Multispectral Compressive Imaging Strategies using Fabry-Pérot Filtered Sensors
This work addresses multispectral imaging for computational systems, offering practical guidelines but is incremental as it builds on existing compressive sensing and inpainting methods.
The paper tackles multispectral compressive imaging by introducing two device architectures that use Fabry-Pérot filtered sensors without dispersive elements, with the second technique performing best at high compression levels in calibrated setups, while the simpler first technique is favored otherwise.

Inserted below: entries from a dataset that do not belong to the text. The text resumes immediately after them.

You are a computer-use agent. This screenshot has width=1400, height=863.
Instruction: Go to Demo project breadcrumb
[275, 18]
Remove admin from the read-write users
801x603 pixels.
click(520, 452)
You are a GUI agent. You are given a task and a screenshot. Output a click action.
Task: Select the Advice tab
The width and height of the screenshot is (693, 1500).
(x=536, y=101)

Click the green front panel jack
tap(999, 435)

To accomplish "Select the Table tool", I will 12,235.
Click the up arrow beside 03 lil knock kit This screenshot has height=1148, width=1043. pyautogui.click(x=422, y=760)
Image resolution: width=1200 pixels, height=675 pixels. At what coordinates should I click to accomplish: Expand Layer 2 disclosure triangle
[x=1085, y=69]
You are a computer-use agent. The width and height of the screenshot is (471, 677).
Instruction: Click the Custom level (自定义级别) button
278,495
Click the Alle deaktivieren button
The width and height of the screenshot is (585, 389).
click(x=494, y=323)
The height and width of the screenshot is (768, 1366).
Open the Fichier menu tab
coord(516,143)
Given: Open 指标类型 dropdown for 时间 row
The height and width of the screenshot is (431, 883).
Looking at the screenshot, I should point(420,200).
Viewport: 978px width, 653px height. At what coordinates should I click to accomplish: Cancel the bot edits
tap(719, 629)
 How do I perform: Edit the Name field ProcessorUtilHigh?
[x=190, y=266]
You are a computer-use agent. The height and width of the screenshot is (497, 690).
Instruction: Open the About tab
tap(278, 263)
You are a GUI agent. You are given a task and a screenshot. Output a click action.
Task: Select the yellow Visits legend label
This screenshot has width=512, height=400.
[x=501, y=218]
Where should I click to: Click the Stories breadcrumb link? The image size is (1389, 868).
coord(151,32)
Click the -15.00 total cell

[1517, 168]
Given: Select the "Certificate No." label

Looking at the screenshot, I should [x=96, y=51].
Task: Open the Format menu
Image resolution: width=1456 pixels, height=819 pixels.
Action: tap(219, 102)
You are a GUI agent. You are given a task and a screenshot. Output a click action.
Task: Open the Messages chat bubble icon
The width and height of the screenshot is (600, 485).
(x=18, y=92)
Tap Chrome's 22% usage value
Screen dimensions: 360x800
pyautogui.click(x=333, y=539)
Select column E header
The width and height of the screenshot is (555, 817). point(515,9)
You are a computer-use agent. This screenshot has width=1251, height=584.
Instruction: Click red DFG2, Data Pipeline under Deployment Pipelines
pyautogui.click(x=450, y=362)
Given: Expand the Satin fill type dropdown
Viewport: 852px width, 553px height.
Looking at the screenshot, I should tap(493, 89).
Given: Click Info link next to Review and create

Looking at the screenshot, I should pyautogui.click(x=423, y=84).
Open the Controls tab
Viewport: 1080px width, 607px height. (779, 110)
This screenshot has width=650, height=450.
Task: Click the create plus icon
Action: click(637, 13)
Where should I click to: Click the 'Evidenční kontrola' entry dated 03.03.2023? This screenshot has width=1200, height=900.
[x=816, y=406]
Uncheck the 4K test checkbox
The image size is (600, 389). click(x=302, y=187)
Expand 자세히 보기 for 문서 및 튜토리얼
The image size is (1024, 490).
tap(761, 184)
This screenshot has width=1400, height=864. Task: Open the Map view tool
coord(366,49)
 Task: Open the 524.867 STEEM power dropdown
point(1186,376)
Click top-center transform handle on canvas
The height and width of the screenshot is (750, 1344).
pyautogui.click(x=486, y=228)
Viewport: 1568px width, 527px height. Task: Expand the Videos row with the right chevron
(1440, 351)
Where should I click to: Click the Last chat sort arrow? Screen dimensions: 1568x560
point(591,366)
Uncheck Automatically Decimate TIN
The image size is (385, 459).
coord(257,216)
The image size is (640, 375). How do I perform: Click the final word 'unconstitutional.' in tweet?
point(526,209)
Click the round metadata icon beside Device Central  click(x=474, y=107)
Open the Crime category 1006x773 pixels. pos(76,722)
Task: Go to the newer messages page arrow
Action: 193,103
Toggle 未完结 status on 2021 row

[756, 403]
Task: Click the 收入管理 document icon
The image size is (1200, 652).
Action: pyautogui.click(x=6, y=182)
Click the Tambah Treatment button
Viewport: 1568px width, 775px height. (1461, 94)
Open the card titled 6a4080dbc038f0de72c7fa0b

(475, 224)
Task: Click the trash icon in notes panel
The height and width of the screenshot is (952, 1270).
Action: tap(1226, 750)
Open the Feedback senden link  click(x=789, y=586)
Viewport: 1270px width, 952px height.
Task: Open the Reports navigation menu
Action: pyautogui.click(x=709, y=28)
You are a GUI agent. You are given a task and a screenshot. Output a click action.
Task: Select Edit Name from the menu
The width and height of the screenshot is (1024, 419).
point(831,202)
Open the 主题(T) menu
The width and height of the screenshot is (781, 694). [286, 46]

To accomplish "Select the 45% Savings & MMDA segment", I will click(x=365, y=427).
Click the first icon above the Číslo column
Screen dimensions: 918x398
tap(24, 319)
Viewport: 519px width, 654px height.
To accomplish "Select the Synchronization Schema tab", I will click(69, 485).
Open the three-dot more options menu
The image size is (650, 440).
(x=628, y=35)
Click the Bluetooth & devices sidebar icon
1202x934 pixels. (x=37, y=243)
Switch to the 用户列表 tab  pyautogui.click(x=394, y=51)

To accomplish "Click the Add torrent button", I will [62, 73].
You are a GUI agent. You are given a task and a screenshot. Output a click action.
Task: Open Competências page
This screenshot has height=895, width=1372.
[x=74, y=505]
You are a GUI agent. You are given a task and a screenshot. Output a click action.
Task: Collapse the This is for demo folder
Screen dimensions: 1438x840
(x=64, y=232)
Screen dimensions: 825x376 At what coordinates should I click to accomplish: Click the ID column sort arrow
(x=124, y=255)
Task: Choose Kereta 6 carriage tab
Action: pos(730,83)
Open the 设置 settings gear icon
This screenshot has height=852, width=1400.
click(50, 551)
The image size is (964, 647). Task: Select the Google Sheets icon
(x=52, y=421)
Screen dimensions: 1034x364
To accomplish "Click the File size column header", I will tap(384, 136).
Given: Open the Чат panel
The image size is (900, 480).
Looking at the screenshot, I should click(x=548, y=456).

This paper introduces two acquisition device architectures for multispectral compressive imaging. Unlike most existing methods, the proposed computational imaging techniques do not include any dispersive element, as they use a dedicated sensor which integrates narrowband Fabry-Pérot spectral filters at the pixel level. The first scheme leverages joint inpainting and super-resolution to fill in those voxels that are missing due to the device's limited pixel count. The second scheme, in link with compressed sensing, introduces spatial random convolutions, but is more complex and may be affected by diffraction. In both cases we solve the associated inverse problems by using the same signal prior. Specifically, we propose a redundant analysis signal prior in a convex formulation. Through numerical simulations, we explore different realistic setups. Our objective is also to highlight some practical guidelines and discuss their complexity trade-offs to integrate these schemes into actual computational imaging systems. Our conclusion is that the second technique performs best at high compression levels, in a properly sized and calibrated setup. Otherwise, the first, simpler technique should be favored.